*Description of the task*: Please write out each entry below exactly as given.

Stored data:
[Start of section]
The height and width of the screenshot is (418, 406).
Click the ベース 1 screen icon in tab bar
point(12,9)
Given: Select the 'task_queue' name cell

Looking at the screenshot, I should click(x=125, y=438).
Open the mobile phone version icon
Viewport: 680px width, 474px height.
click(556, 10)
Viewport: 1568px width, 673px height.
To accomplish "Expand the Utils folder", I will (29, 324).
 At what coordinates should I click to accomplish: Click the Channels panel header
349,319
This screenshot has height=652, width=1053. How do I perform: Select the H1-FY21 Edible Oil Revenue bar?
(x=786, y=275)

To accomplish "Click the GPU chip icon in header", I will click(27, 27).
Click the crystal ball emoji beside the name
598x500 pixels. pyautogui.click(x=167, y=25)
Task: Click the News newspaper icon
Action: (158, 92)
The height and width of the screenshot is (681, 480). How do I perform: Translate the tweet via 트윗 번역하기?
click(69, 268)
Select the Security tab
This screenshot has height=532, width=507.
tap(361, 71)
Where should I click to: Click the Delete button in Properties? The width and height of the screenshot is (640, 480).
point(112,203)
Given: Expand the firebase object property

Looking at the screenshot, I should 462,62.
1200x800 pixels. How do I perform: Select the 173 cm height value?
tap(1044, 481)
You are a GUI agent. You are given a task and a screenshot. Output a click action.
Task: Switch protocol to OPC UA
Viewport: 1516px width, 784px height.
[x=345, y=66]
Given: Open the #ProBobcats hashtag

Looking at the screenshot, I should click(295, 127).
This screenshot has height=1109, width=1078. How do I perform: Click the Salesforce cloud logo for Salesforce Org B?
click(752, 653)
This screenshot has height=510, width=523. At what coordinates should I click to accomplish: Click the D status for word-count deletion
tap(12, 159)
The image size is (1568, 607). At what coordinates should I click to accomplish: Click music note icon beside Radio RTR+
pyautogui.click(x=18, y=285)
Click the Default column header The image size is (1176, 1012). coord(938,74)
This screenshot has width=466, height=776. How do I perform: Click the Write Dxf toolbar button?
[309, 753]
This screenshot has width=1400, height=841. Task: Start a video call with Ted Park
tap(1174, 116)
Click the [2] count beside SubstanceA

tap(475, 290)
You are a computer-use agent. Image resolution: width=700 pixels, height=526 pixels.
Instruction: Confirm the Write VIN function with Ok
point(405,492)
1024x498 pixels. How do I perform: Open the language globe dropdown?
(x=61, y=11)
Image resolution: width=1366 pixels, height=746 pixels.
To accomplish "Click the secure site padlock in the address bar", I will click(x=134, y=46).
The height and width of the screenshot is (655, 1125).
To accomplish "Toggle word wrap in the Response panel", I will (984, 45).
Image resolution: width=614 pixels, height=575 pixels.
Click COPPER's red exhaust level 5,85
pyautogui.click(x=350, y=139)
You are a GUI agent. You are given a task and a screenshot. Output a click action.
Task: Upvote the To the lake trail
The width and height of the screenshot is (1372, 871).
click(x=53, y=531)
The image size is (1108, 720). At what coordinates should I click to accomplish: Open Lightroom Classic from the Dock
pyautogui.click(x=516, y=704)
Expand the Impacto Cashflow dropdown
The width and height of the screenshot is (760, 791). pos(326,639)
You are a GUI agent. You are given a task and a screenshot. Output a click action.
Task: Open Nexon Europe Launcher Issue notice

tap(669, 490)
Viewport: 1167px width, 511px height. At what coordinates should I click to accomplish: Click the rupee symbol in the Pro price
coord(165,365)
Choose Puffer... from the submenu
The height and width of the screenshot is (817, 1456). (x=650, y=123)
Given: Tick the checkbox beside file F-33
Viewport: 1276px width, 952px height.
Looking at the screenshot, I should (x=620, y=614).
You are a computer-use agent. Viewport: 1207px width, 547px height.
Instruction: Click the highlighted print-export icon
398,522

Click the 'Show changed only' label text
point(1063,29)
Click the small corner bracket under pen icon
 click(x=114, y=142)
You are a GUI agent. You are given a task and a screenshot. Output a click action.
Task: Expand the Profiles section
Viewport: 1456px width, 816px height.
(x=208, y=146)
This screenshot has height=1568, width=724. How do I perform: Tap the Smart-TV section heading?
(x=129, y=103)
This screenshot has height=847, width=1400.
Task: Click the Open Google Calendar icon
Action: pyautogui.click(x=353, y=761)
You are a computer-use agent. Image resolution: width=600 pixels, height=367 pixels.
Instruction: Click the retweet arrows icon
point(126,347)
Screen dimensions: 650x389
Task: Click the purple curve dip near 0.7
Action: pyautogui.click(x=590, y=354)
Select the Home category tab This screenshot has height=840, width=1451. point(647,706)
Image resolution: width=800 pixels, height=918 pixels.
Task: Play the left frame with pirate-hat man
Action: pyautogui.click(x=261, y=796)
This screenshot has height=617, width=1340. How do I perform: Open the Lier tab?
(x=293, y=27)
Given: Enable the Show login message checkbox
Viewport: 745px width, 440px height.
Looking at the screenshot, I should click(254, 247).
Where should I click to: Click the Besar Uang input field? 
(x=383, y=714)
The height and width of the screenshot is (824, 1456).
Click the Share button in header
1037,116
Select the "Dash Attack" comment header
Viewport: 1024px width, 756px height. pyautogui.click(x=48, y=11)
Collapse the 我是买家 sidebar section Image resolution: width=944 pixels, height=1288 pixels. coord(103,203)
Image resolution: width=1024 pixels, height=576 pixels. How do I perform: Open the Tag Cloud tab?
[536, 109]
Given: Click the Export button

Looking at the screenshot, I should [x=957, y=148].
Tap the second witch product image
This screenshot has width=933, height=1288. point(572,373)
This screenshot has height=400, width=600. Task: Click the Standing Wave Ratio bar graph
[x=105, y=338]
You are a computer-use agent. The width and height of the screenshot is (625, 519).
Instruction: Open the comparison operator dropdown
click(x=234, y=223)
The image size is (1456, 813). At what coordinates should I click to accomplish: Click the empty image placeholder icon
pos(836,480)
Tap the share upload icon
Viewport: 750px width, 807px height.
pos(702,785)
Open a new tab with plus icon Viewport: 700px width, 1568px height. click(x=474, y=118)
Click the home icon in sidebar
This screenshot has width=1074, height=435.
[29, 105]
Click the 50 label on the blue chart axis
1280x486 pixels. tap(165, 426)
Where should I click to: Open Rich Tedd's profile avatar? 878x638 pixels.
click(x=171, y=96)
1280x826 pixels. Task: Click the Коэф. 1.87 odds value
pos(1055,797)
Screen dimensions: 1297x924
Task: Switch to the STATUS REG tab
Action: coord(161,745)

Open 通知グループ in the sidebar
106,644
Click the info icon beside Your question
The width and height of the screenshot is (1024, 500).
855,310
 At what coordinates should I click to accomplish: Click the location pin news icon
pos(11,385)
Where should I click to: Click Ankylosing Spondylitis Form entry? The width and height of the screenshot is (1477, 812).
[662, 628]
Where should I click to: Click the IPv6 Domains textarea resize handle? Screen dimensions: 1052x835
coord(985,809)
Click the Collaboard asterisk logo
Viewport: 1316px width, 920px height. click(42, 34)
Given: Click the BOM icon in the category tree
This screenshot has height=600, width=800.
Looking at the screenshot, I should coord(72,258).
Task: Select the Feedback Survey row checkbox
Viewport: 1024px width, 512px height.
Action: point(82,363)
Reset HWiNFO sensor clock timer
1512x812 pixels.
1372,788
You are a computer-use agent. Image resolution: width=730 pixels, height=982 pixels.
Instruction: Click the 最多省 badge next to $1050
[End of section]
*Task output*:
The height and width of the screenshot is (418, 406).
Click the ベース 1 screen icon in tab bar
point(12,9)
Given: Select the 'task_queue' name cell

Looking at the screenshot, I should click(x=125, y=438).
Open the mobile phone version icon
Viewport: 680px width, 474px height.
click(556, 10)
Viewport: 1568px width, 673px height.
To accomplish "Expand the Utils folder", I will (29, 324).
 At what coordinates should I click to accomplish: Click the Channels panel header
349,319
This screenshot has height=652, width=1053. How do I perform: Select the H1-FY21 Edible Oil Revenue bar?
(x=786, y=275)

To accomplish "Click the GPU chip icon in header", I will click(27, 27).
Click the crystal ball emoji beside the name
598x500 pixels. pyautogui.click(x=167, y=25)
Task: Click the News newspaper icon
Action: (158, 92)
The height and width of the screenshot is (681, 480). How do I perform: Translate the tweet via 트윗 번역하기?
click(69, 268)
Select the Security tab
This screenshot has height=532, width=507.
tap(361, 71)
Where should I click to: Click the Delete button in Properties? The width and height of the screenshot is (640, 480).
point(112,203)
Given: Expand the firebase object property

Looking at the screenshot, I should 462,62.
1200x800 pixels. How do I perform: Select the 173 cm height value?
tap(1044, 481)
You are a GUI agent. You are given a task and a screenshot. Output a click action.
Task: Switch protocol to OPC UA
Viewport: 1516px width, 784px height.
[x=345, y=66]
Given: Open the #ProBobcats hashtag

Looking at the screenshot, I should click(295, 127).
This screenshot has height=1109, width=1078. How do I perform: Click the Salesforce cloud logo for Salesforce Org B?
click(752, 653)
This screenshot has height=510, width=523. At what coordinates should I click to accomplish: Click the D status for word-count deletion
tap(12, 159)
The image size is (1568, 607). At what coordinates should I click to accomplish: Click music note icon beside Radio RTR+
pyautogui.click(x=18, y=285)
Click the Default column header The image size is (1176, 1012). coord(938,74)
This screenshot has width=466, height=776. How do I perform: Click the Write Dxf toolbar button?
[309, 753]
This screenshot has width=1400, height=841. Task: Start a video call with Ted Park
tap(1174, 116)
Click the [2] count beside SubstanceA

tap(475, 290)
You are a computer-use agent. Image resolution: width=700 pixels, height=526 pixels.
Instruction: Confirm the Write VIN function with Ok
point(405,492)
1024x498 pixels. How do I perform: Open the language globe dropdown?
(x=61, y=11)
Image resolution: width=1366 pixels, height=746 pixels.
To accomplish "Click the secure site padlock in the address bar", I will click(x=134, y=46).
The height and width of the screenshot is (655, 1125).
To accomplish "Toggle word wrap in the Response panel", I will (984, 45).
Image resolution: width=614 pixels, height=575 pixels.
Click COPPER's red exhaust level 5,85
pyautogui.click(x=350, y=139)
You are a GUI agent. You are given a task and a screenshot. Output a click action.
Task: Upvote the To the lake trail
The width and height of the screenshot is (1372, 871).
click(x=53, y=531)
The image size is (1108, 720). At what coordinates should I click to accomplish: Open Lightroom Classic from the Dock
pyautogui.click(x=516, y=704)
Expand the Impacto Cashflow dropdown
The width and height of the screenshot is (760, 791). pos(326,639)
You are a GUI agent. You are given a task and a screenshot. Output a click action.
Task: Open Nexon Europe Launcher Issue notice

tap(669, 490)
Viewport: 1167px width, 511px height. At what coordinates should I click to accomplish: Click the rupee symbol in the Pro price
coord(165,365)
Choose Puffer... from the submenu
The height and width of the screenshot is (817, 1456). (x=650, y=123)
Given: Tick the checkbox beside file F-33
Viewport: 1276px width, 952px height.
Looking at the screenshot, I should (x=620, y=614).
You are a computer-use agent. Viewport: 1207px width, 547px height.
Instruction: Click the highlighted print-export icon
398,522

Click the 'Show changed only' label text
point(1063,29)
Click the small corner bracket under pen icon
 click(x=114, y=142)
You are a GUI agent. You are given a task and a screenshot. Output a click action.
Task: Expand the Profiles section
Viewport: 1456px width, 816px height.
(x=208, y=146)
This screenshot has height=1568, width=724. How do I perform: Tap the Smart-TV section heading?
(x=129, y=103)
This screenshot has height=847, width=1400.
Task: Click the Open Google Calendar icon
Action: pyautogui.click(x=353, y=761)
You are a computer-use agent. Image resolution: width=600 pixels, height=367 pixels.
Instruction: Click the retweet arrows icon
point(126,347)
Screen dimensions: 650x389
Task: Click the purple curve dip near 0.7
Action: pyautogui.click(x=590, y=354)
Select the Home category tab This screenshot has height=840, width=1451. point(647,706)
Image resolution: width=800 pixels, height=918 pixels.
Task: Play the left frame with pirate-hat man
Action: pyautogui.click(x=261, y=796)
This screenshot has height=617, width=1340. How do I perform: Open the Lier tab?
(x=293, y=27)
Given: Enable the Show login message checkbox
Viewport: 745px width, 440px height.
Looking at the screenshot, I should click(254, 247).
Where should I click to: Click the Besar Uang input field? 
(x=383, y=714)
The height and width of the screenshot is (824, 1456).
Click the Share button in header
1037,116
Select the "Dash Attack" comment header
Viewport: 1024px width, 756px height. pyautogui.click(x=48, y=11)
Collapse the 我是买家 sidebar section Image resolution: width=944 pixels, height=1288 pixels. coord(103,203)
Image resolution: width=1024 pixels, height=576 pixels. How do I perform: Open the Tag Cloud tab?
[536, 109]
Given: Click the Export button

Looking at the screenshot, I should [x=957, y=148].
Tap the second witch product image
This screenshot has width=933, height=1288. point(572,373)
This screenshot has height=400, width=600. Task: Click the Standing Wave Ratio bar graph
[x=105, y=338]
You are a computer-use agent. The width and height of the screenshot is (625, 519).
Instruction: Open the comparison operator dropdown
click(x=234, y=223)
The image size is (1456, 813). At what coordinates should I click to accomplish: Click the empty image placeholder icon
pos(836,480)
Tap the share upload icon
Viewport: 750px width, 807px height.
pos(702,785)
Open a new tab with plus icon Viewport: 700px width, 1568px height. click(x=474, y=118)
Click the home icon in sidebar
This screenshot has width=1074, height=435.
[29, 105]
Click the 50 label on the blue chart axis
1280x486 pixels. tap(165, 426)
Where should I click to: Open Rich Tedd's profile avatar? 878x638 pixels.
click(x=171, y=96)
1280x826 pixels. Task: Click the Коэф. 1.87 odds value
pos(1055,797)
Screen dimensions: 1297x924
Task: Switch to the STATUS REG tab
Action: coord(161,745)

Open 通知グループ in the sidebar
106,644
Click the info icon beside Your question
The width and height of the screenshot is (1024, 500).
855,310
 At what coordinates should I click to accomplish: Click the location pin news icon
pos(11,385)
Where should I click to: Click Ankylosing Spondylitis Form entry? The width and height of the screenshot is (1477, 812).
[662, 628]
Where should I click to: Click the IPv6 Domains textarea resize handle? Screen dimensions: 1052x835
coord(985,809)
Click the Collaboard asterisk logo
Viewport: 1316px width, 920px height. click(42, 34)
Given: Click the BOM icon in the category tree
This screenshot has height=600, width=800.
Looking at the screenshot, I should coord(72,258).
Task: Select the Feedback Survey row checkbox
Viewport: 1024px width, 512px height.
Action: point(82,363)
Reset HWiNFO sensor clock timer
1512x812 pixels.
1372,788
You are a computer-use agent. Image resolution: width=730 pixels, height=982 pixels.
Instruction: Click the 最多省 badge next to $1050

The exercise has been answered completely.